Over organisatienetwerken in het publieke domein

Tekst: Joost Peters & Mariëlle Blanken Foto: Nationale Beeldbank

Het samenwerken in netwerken is niet meer weg te denken uit de Nederlandse bestuurscultuur. Tegelijkertijd roept deze netwerksamenleving vragen op over de effectiviteit en de opbrengsten voor de samenleving en het individu. Voor Het PON & Telos voldoende aanleiding om eens wat langer stil te staan bij het fenomeen netwerksamenwerking; hoe functioneren organisatienetwerken in het publieke domein? In onze publicatie over organisatienetwerken brengen we de belangrijkste lessen uit zowel wetenschap als diverse praktijken (arbeidsmarktregio’s, energietransitie en jeugddomein) bij elkaar. Wat is een netwerk precies? Waar gaat het vaak mis? En: hoe kun je meer grip krijgen op netwerksamenwerking? In dit artikel nemen we je alvast kort mee in onze belangrijkste bevindingen en aanbevelingen.

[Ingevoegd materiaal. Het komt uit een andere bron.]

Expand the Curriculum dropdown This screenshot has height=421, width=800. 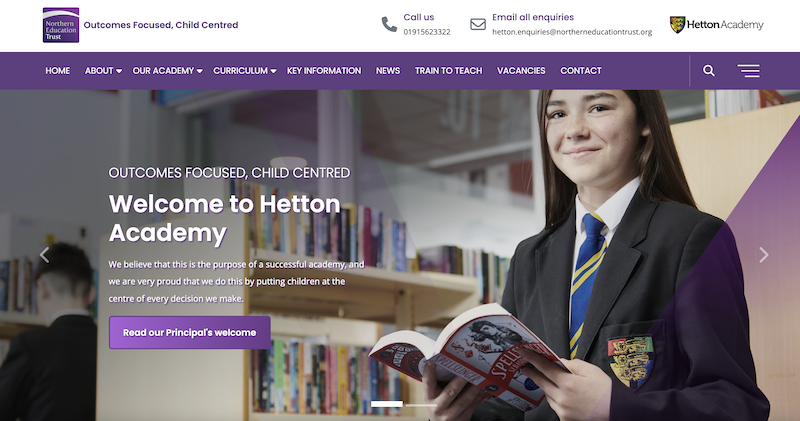(244, 71)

De energietransitie, de arbeidsmarkt, wonen, landbouw, zorg en welzijn: allemaal complexe en grensoverschrijdende vraagstukken die de expertise en mogelijkheden van één professional, dienst of organisatie overstijgen. Door de toenemende complexiteit van deze dossiers groeit de behoefte aan (regionale) netwerksamenwerking. Tegelijkertijd is netwerksamenwerking niet eenvoudig. Terwijl de bestuurlijke drukte toeneemt, blijft de uitvoeringskracht vaak achter. Ook worden eerdere weeffouten in het systeem vaak gewoon mee gedecentraliseerd, als onderdeel van het nieuwe netwerk. De lokale bestuurlijke praktijk wordt er in elk geval allesbehalve eenvoudiger van. Soms blijkt het niet eens mogelijk om een goed beeld te krijgen van de opbrengsten van het netwerk. Netwerksturing (oftewel network governance) is nodig om te komen tot een goede manier van samenwerken in het netwerk en daarmee op de te behalen opbrengsten.

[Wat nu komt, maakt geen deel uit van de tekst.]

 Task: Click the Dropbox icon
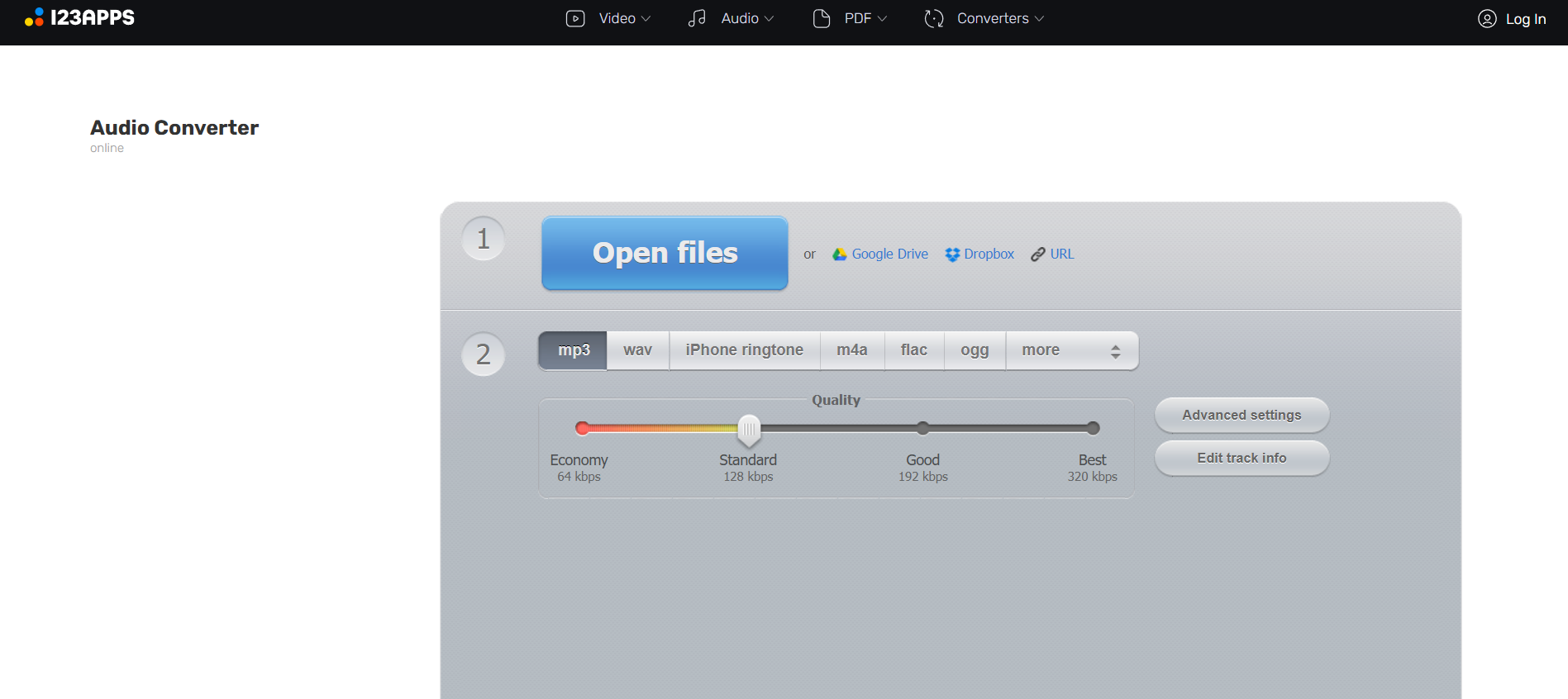[x=952, y=254]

Netwerksturing is nodig om te komen tot een goede manier van samenwerken in het netwerk en daarmee op de te behalen opbrengsten

Wat is een netwerk?

Van strategische allianties tot triple helix, van regionaal netwerk tot hub: de netwerksamenwerking manifesteert zich onder meerdere noemers. Maar wat is een netwerk nu precies? Netwerken zijn al decennialang onderwerp van studie. Zeker binnen disciplines als bestuurskunde, publiek management en organisatiewetenschappen heeft het functioneren van netwerken veel aandacht gekregen. In de wetenschappelijke literatuur worden netwerken in het publieke domein op veel verschillende manieren gedefinieerd, maar doorgaans keren vier dimensies steeds terug die gezamenlijk het netwerk definiëren: het waarom, wie, wat en hoe van een netwerk (zie kader).

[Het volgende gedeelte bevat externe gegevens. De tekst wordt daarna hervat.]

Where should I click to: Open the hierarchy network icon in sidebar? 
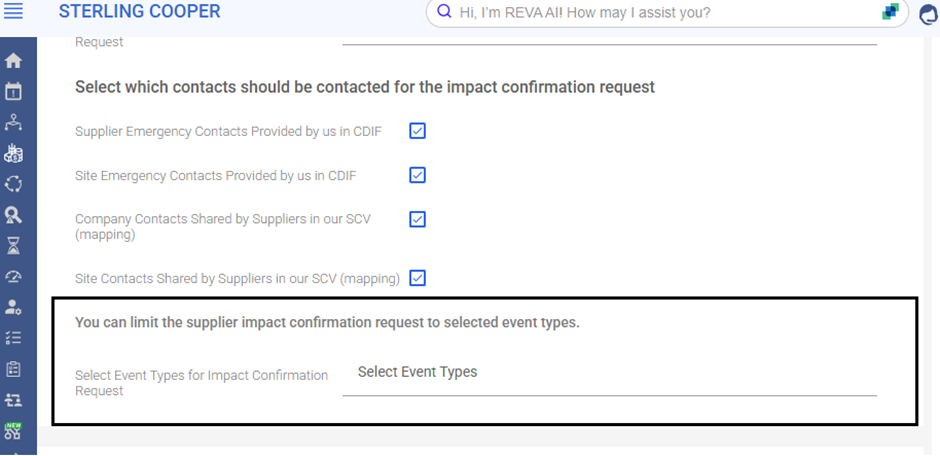click(14, 122)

4 dimensies van een netwerk

Waarom

Het waarom gaat over de motivatie, reden en legitimering voor het bestaan van het netwerk, oftewel het gemeenschappelijke doel van het netwerk: datgene dat de netwerkontwikkeling drijft en dat wordt vertaald in concrete doelstellingen.

Wie

Bij het wie gaat het om de actoren in het netwerk. Een netwerk bestaat op zijn minst uit drie autonome actoren, die een bijdrage leveren aan het gemeenschappelijke doel.

Wat

Het wat gaat over de gezamenlijke inspanning van de netwerkactoren. Om het doel van het netwerk te kunnen behalen is een aanpak nodig die verder strekt dan de expertise en mogelijkheden van één actor. De actoren geven dus gezamenlijk de samenwerking en processen in het netwerk vorm en zijn daarmee onderling verbonden en wederzijds afhankelijk van elkaar.

Hoe

Het hoe ten slotte gaat over de governance van het netwerk, ook wel de organisatie of sturing genoemd. Om de collectieve uitkomst te kunnen bereiken, zal de gezamenlijke inspanning gecoördineerd en gecontroleerd moeten worden. De manier waarop dat gebeurt betreft de governance van het netwerk.

Wanneer functioneren netwerken effectief?

Wetenschap, beleid en praktijk zijn het erover eens dat het belangrijk is om de effectiviteit van netwerken te evalueren. Tegelijkertijd is er geen eenduidig antwoord op de vraag wannéér netwerken effectief functioneren. Er bestaan vele factoren die netwerkeffectiviteit bepalen en vanuit de netwerktheorie worden deze grofweg ingedeeld in vier categorieën: structuur, management, proces en context.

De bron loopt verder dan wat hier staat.